After several forays to the sewage outfall it settled to its original resting place on the little island of mud and weed as meanwhile a continual procession of birders arrived to admire it whilst others departed to explore further areas of the harbour.
For over an hour it remained immobile, squatting on the weed and mud, only its head moving constantly, looking this way and that. It was attritional standing in the buffeting and cold wind as we all waited for it to do something, anything but it resolutely refused to play ball. Obviously stuffed full with fish bits donated by various birders it was not even tempted when yet more fish scraps were cast upon the water.

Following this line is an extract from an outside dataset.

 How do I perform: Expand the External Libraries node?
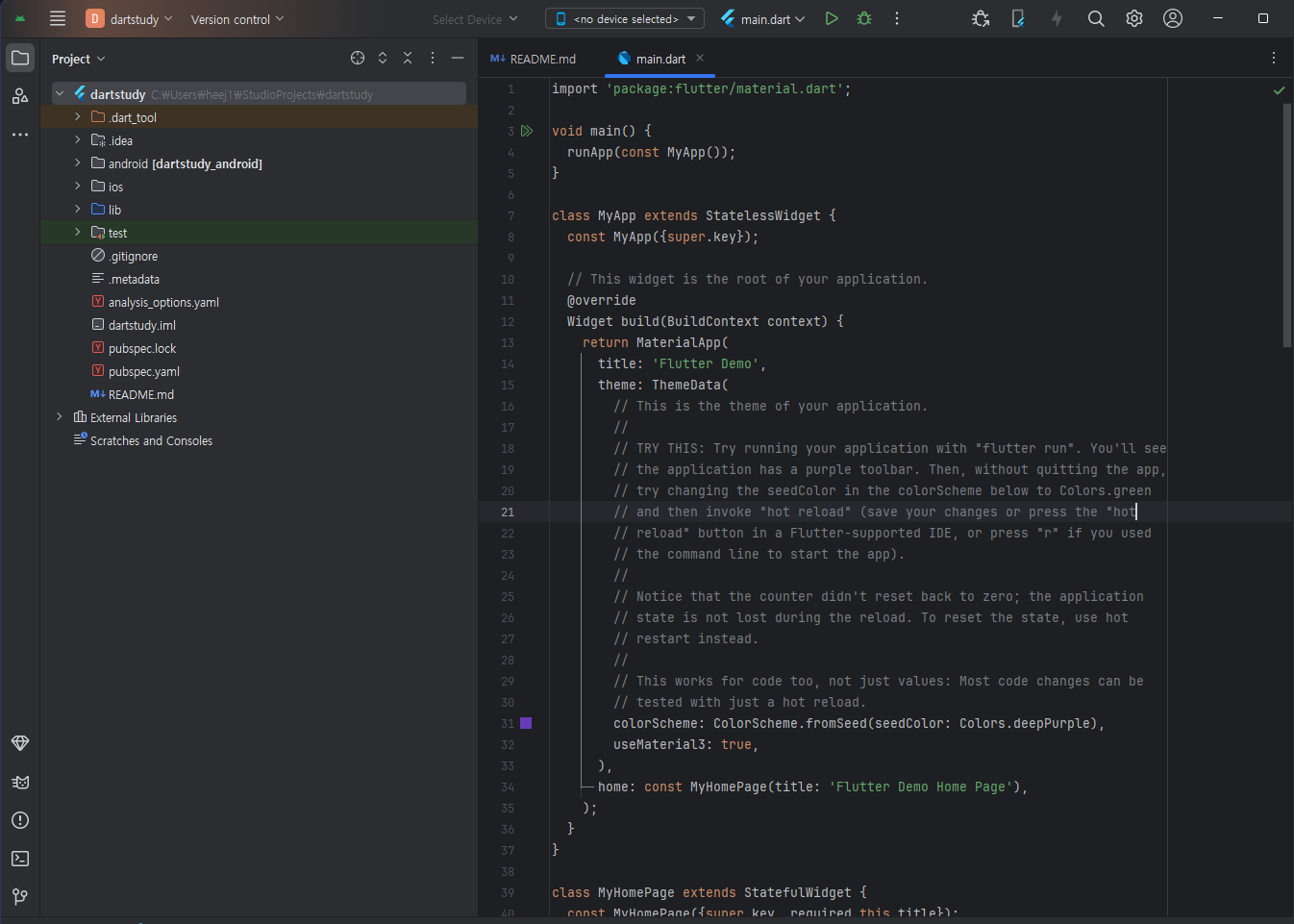click(x=60, y=417)
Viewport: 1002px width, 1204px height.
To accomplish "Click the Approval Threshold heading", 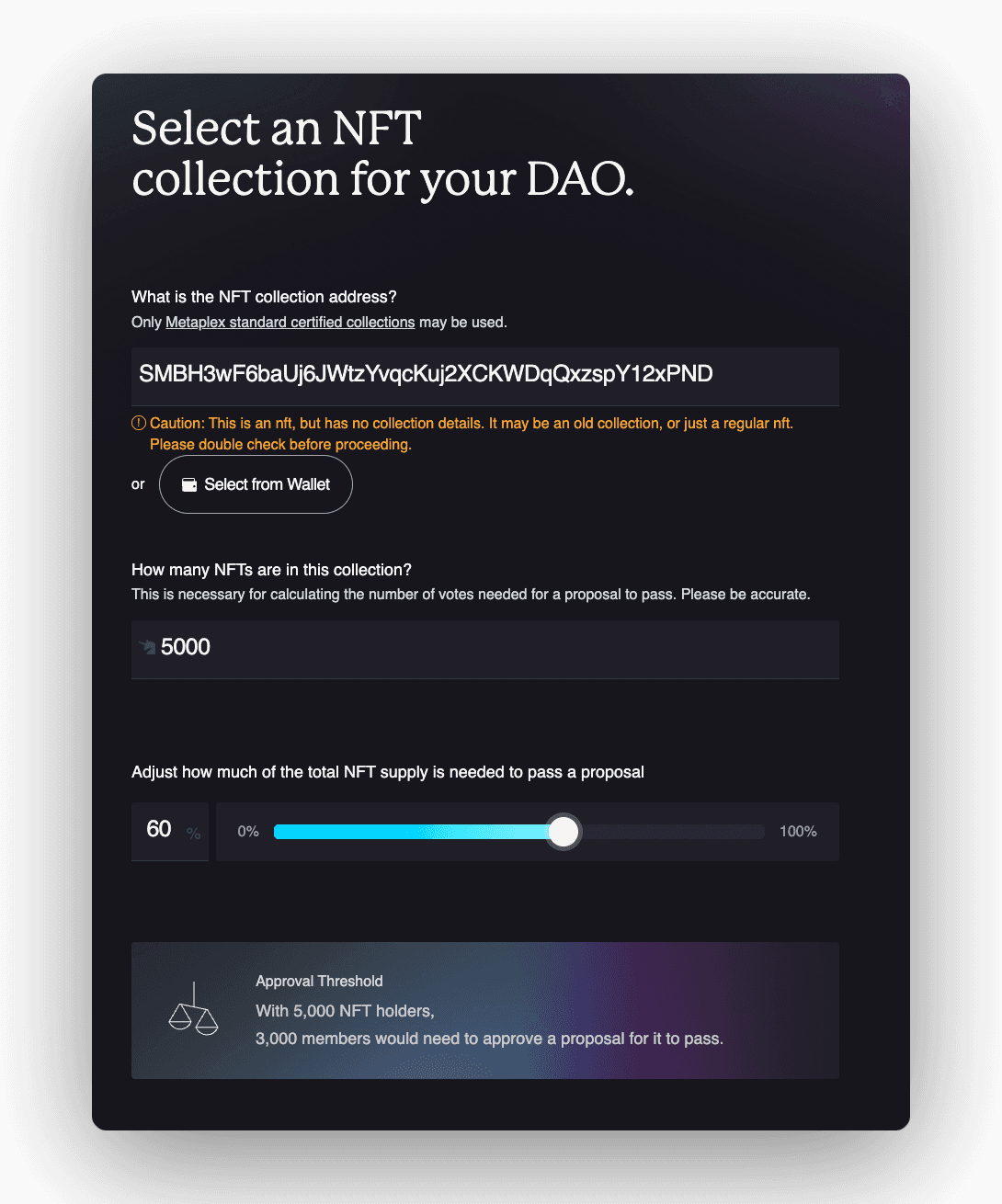I will 319,982.
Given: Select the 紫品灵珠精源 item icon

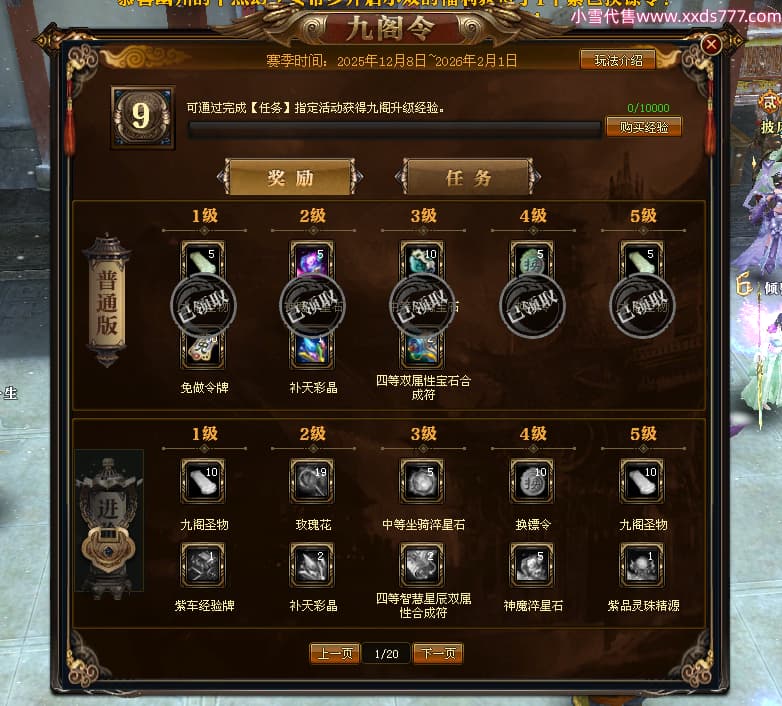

Finally it stood up and now we felt was the opportunity for the flight shots we had all been waiting for and anticipating but no, it flew steadily into the wind to the far end of the lagoon, cleared the trees there and headed for the sewage outfall once more. Cue a mass departure of birders and toggers. I joined them as frankly it was a joy to move my limbs and regain some warmth.
I went back to my car for a quiet sit and scan of my photos. It was a relief to leave the wind outside and when sufficiently revived in body and spirit I did not want to leave and succumbed to the lure of more Sabs adoration. Well who wouldn't? Walking back to the lagoon I found the gull had returned to its little sanctuary of mud and weed and was, as per usual doing very little.I hung on until it made a move and as before it headed off to the sewage outfall but unusually it was back in just a few minutes and settled once more on its island.
One more image of it sat on its favourite spot and I decided that four hours of admiring the Sabs at close quarters had done both it and myself justice.